メタアナリシス:中等症~重症に対するトリプル吸入療法の効果
2021年 06月 12日
テリルジーはすでに使用していますが、エナジアはもうすぐ長期処方が解禁になりますので、ありがたいかぎりです。現在用いられている吸入薬は以下の図の通りです。
- 概要
■中等症~重症の喘息に対して、長時間作用性抗コリン薬(LAMA)を吸入ステロイド(ICS)および長時間作用性β2作動薬(LABA)に追加する利点と有害性は不明なままである。
■持続性のコントロール不良の喘息の小児および成人におけるトリプル吸入療法(ICS/LABA/LAMA)とデュアル吸入療法(ICS/LABA)に関連するアウトカムと有害事象に対するシステマティックレビュー。
■データソースは、2017年11月から2020年12月8日までのMEDLINE、Embase、CENTRAL、ICTRP、FDA、EMAデータベースとした。言語は問わず。
■2人の研究者が中等症~重症の喘息患者を対象に、トリプル吸入療法とデュアル吸入療法を比較するランダム化臨床試験(RCT)を個別に選択。独立してデータを抽出し、バイアスリスクを評価した。個々の患者レベルの悪化データを含むランダム効果メタアナリシスがおこなわれた。

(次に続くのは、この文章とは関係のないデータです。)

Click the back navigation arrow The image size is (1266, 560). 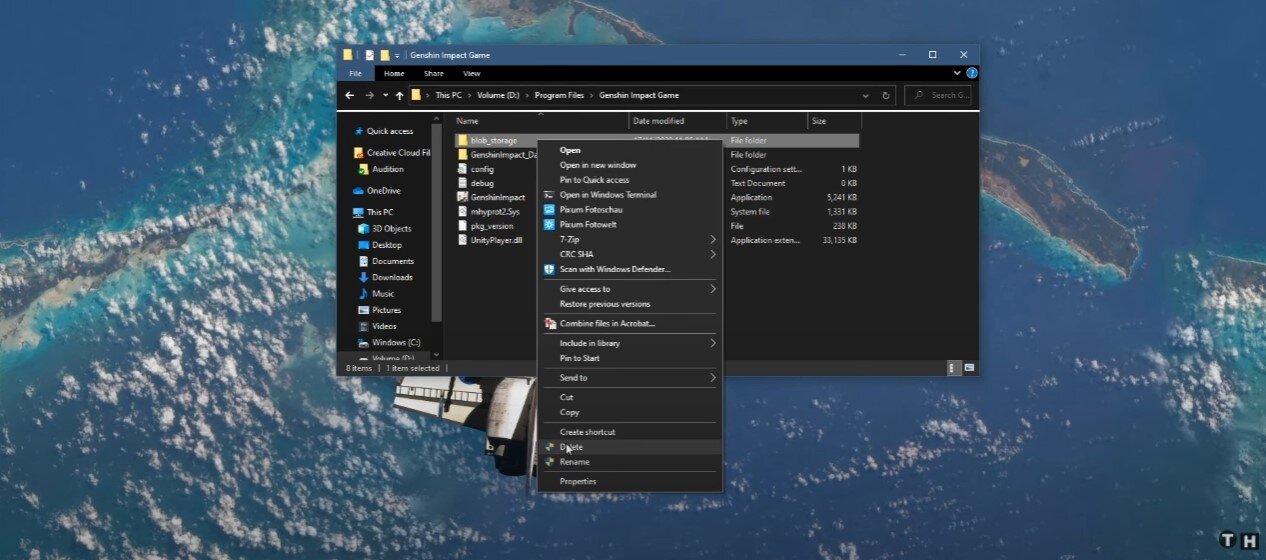[349, 96]
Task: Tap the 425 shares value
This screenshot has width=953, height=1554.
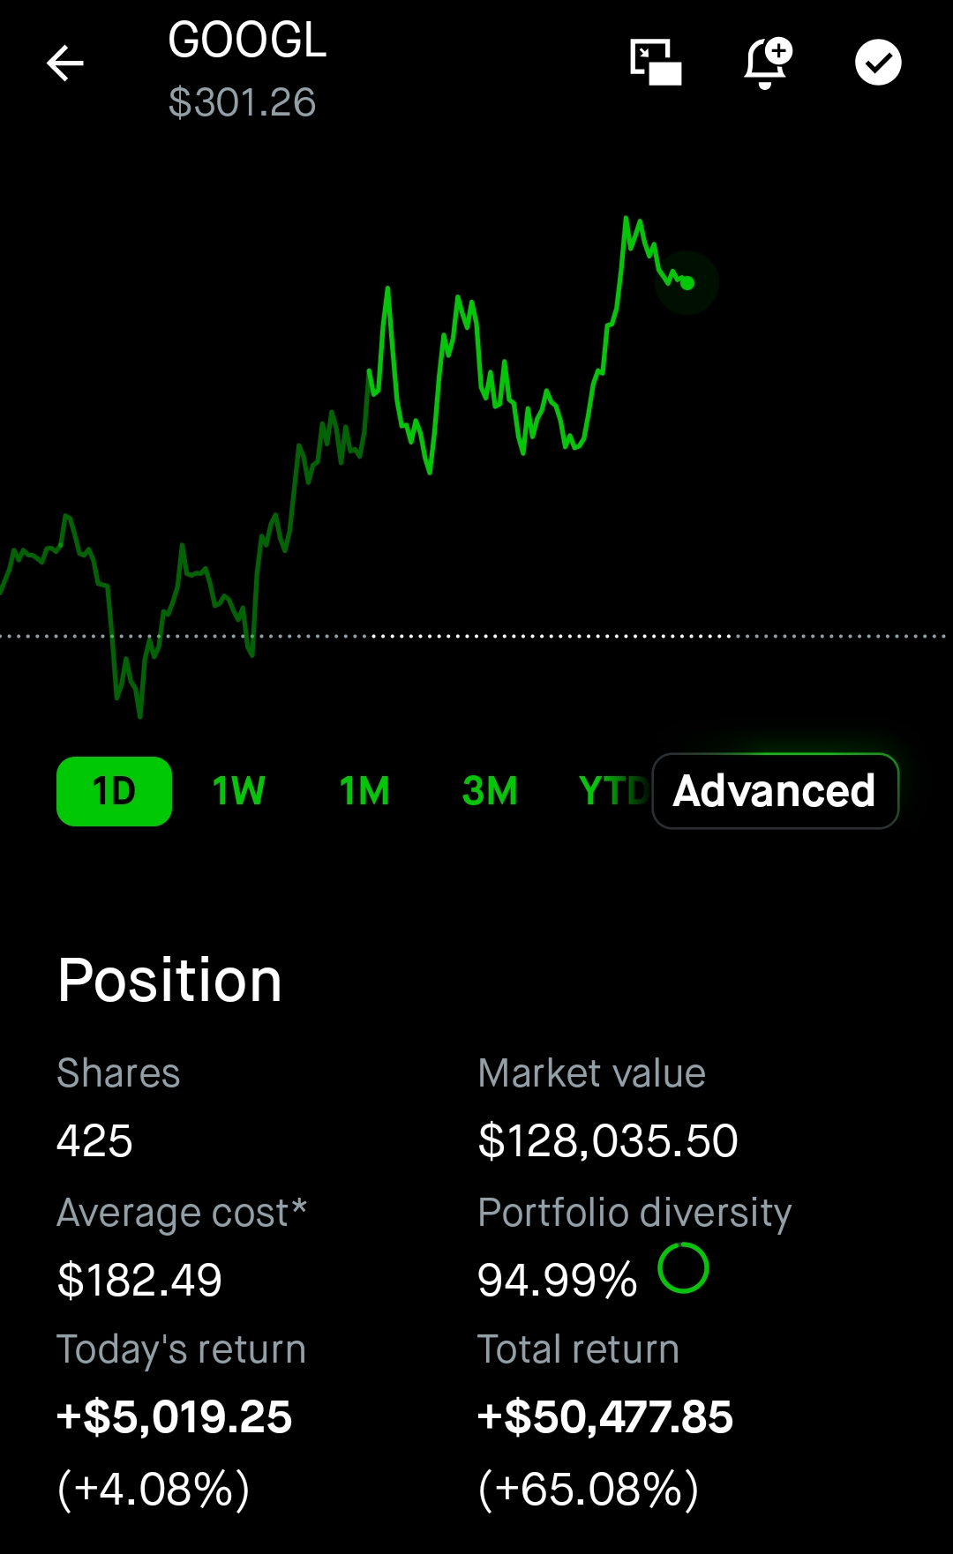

■重度の悪化、喘息コントロール(喘息コントロール質問票[ACQ-7]:MCID0.5 )、QOL(AQLQ:MICD0.5)、死亡率、有害事象を調べた。
■11,894人の小児と成人(平均年齢52歳[範囲9-71歳]; 57.7%が女性)を登録した3つのLAMAを使用した20件のRCTが含まれた。デュアル吸入療法と比較してトリプル吸入療法は、重度の増悪リスクの低下と有意に関連していることを示した(9件の試験[9932人の患者]; 22.7% vs 27.4%;リスク比0.83 [95%信頼区間0.77から0.90])。同様に、喘息コントロールの改善(14件の試験[11,230人の患者];標準化平均差[SMD]-0.06 [95%信頼区間-0.10〜-0.02]; ACQ-7平均差-0.04 [95%信頼区間-0.07〜-0.01])がみられた。喘息関連QOL(7件の試験[5247人の患者]; SMD、0.05 [95%信頼区間-0.03〜0.13]; AQLQスコア平均差0.05 [95%信頼区間-0.03〜0.13 ])や死亡率(17件の試験[11,595人の患者]; 0.12 vs 0.12%;リスク比0.96 [95%信頼区間0.33〜2.75])に有意差はなかった。トリプル吸入療法は、口渇および口内乾燥症の増加と有意に関連していた(10件の試験[7395人の患者]; 3.0% vs 1.8%;リスク比1.65 [95%信頼区間1.14〜2.38])。重篤な有害事象は群間差はなかった。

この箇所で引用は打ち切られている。